PROVIDED ENTRIES:
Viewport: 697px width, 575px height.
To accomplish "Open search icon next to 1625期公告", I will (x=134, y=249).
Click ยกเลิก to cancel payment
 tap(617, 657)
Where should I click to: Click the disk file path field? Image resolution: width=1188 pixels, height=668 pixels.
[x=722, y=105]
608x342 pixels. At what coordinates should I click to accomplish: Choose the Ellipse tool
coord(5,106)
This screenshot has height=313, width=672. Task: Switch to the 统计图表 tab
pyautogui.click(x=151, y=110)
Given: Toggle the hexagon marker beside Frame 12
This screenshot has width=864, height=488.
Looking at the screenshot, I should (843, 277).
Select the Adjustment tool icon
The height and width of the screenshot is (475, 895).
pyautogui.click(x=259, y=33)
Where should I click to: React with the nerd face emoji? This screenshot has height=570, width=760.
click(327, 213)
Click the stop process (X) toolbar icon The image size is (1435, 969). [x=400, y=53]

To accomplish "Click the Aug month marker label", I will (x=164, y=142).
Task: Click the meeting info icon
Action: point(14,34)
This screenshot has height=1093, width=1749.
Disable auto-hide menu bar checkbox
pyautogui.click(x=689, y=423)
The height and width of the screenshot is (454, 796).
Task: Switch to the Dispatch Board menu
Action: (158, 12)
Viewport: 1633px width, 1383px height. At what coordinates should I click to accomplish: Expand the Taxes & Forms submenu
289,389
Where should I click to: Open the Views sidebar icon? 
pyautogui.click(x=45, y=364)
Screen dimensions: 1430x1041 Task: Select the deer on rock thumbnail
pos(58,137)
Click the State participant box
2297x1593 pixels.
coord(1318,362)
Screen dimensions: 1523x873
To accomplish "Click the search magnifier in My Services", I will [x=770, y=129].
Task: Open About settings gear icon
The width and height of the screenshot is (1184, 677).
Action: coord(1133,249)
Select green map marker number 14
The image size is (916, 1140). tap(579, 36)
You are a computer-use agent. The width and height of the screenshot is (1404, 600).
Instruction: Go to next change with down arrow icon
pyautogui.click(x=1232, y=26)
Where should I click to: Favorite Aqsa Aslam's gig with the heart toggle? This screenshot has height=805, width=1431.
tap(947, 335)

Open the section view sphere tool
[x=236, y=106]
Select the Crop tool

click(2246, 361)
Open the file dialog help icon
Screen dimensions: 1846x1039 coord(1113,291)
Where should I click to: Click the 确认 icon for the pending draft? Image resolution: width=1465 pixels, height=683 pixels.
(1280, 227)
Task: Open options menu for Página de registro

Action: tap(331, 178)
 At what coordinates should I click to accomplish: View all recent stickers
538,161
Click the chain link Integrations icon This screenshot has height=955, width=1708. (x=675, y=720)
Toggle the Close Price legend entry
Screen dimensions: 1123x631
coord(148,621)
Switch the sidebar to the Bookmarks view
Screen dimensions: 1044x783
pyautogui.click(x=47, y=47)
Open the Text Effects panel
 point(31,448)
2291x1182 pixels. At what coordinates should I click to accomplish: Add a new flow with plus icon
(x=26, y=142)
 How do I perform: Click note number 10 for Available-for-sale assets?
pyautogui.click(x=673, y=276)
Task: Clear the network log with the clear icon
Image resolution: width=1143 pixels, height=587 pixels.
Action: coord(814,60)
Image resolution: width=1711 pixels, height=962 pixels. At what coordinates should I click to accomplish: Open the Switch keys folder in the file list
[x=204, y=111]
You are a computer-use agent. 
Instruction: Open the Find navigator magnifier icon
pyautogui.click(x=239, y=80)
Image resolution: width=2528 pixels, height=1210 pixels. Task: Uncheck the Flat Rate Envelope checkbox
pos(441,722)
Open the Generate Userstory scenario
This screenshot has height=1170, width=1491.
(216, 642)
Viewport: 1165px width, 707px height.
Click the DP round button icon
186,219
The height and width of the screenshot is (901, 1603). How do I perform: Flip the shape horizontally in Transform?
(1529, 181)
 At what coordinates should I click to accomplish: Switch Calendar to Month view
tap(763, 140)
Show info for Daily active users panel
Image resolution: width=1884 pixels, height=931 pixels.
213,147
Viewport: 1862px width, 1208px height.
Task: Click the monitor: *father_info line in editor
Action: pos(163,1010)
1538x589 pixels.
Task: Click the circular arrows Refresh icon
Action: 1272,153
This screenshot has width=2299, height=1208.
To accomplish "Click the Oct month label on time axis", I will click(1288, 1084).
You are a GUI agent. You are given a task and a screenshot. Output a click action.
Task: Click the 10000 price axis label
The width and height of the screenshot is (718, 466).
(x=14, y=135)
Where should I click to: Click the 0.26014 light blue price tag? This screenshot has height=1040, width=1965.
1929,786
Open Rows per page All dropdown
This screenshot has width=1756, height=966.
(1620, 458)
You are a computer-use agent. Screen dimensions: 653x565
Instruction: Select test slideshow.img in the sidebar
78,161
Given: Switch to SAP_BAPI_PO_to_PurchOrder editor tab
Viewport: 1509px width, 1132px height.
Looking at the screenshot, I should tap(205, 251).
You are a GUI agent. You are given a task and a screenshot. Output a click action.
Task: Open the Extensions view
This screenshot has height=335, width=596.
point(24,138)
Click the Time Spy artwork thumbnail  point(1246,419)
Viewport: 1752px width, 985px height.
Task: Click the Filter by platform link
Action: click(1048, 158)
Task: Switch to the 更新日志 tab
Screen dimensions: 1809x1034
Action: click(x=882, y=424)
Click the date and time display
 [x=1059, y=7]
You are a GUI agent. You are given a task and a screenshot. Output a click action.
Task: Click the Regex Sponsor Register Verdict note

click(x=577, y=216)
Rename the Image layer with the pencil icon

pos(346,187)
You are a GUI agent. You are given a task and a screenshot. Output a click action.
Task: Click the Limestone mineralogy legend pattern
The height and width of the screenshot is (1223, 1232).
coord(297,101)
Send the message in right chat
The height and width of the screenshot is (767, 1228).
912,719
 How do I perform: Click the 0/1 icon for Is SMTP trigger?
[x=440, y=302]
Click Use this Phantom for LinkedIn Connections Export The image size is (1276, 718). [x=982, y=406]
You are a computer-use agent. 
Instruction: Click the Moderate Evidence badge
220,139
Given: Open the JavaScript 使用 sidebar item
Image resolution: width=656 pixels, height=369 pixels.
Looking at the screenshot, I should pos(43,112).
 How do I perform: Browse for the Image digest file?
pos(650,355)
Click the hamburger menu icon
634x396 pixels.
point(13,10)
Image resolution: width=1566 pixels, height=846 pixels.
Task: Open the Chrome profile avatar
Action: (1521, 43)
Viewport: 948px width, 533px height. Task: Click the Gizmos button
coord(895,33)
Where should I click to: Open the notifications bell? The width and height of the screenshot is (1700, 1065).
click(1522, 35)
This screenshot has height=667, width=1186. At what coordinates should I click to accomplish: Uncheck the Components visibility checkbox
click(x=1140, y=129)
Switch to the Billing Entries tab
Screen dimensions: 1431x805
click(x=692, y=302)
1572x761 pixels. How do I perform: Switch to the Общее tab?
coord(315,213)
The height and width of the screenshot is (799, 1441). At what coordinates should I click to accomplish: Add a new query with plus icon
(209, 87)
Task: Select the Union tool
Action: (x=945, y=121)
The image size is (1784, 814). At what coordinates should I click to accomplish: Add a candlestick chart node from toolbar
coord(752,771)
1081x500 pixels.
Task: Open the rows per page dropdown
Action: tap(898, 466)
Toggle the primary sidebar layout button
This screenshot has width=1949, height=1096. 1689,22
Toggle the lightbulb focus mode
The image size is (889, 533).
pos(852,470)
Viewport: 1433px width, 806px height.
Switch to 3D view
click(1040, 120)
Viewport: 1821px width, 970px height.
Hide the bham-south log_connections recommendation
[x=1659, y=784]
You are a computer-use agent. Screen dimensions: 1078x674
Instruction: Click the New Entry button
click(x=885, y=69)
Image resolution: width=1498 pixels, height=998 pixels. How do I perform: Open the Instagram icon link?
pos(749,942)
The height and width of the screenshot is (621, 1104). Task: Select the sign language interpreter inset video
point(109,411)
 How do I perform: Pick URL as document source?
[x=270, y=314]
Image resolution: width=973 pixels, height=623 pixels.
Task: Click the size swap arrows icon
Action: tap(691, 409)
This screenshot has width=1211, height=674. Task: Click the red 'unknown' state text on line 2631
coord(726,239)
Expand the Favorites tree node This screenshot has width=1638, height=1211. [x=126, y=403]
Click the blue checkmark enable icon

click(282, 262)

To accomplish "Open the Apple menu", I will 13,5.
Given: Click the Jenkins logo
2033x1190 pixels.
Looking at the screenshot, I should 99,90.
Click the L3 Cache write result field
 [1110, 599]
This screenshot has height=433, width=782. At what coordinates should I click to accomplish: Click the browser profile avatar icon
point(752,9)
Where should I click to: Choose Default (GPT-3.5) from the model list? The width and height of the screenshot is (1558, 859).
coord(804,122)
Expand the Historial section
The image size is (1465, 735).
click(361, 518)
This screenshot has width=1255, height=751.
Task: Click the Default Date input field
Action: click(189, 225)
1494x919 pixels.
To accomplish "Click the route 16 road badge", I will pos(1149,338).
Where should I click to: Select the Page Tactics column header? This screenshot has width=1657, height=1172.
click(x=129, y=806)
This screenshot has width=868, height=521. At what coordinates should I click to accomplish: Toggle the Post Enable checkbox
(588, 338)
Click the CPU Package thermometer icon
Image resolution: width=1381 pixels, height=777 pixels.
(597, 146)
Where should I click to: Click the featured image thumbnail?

TASK ITEM: All lines in the listing above between the line with "Image resolution: width=1711" and the line with "Task: Click the 10000 price axis label", inclusive, should be set down exactly, and no line outside that range.

SOLVED PROBLEM:
Image resolution: width=1711 pixels, height=962 pixels. At what coordinates should I click to accomplish: Open the Switch keys folder in the file list
[x=204, y=111]
You are a computer-use agent. 
Instruction: Open the Find navigator magnifier icon
pyautogui.click(x=239, y=80)
Image resolution: width=2528 pixels, height=1210 pixels. Task: Uncheck the Flat Rate Envelope checkbox
pos(441,722)
Open the Generate Userstory scenario
This screenshot has height=1170, width=1491.
(216, 642)
Viewport: 1165px width, 707px height.
Click the DP round button icon
186,219
The height and width of the screenshot is (901, 1603). How do I perform: Flip the shape horizontally in Transform?
(1529, 181)
 At what coordinates should I click to accomplish: Switch Calendar to Month view
tap(763, 140)
Show info for Daily active users panel
Image resolution: width=1884 pixels, height=931 pixels.
213,147
Viewport: 1862px width, 1208px height.
Task: Click the monitor: *father_info line in editor
Action: pos(163,1010)
1538x589 pixels.
Task: Click the circular arrows Refresh icon
Action: 1272,153
This screenshot has width=2299, height=1208.
To accomplish "Click the Oct month label on time axis", I will click(1288, 1084).
You are a GUI agent. You are given a task and a screenshot. Output a click action.
Task: Click the 10000 price axis label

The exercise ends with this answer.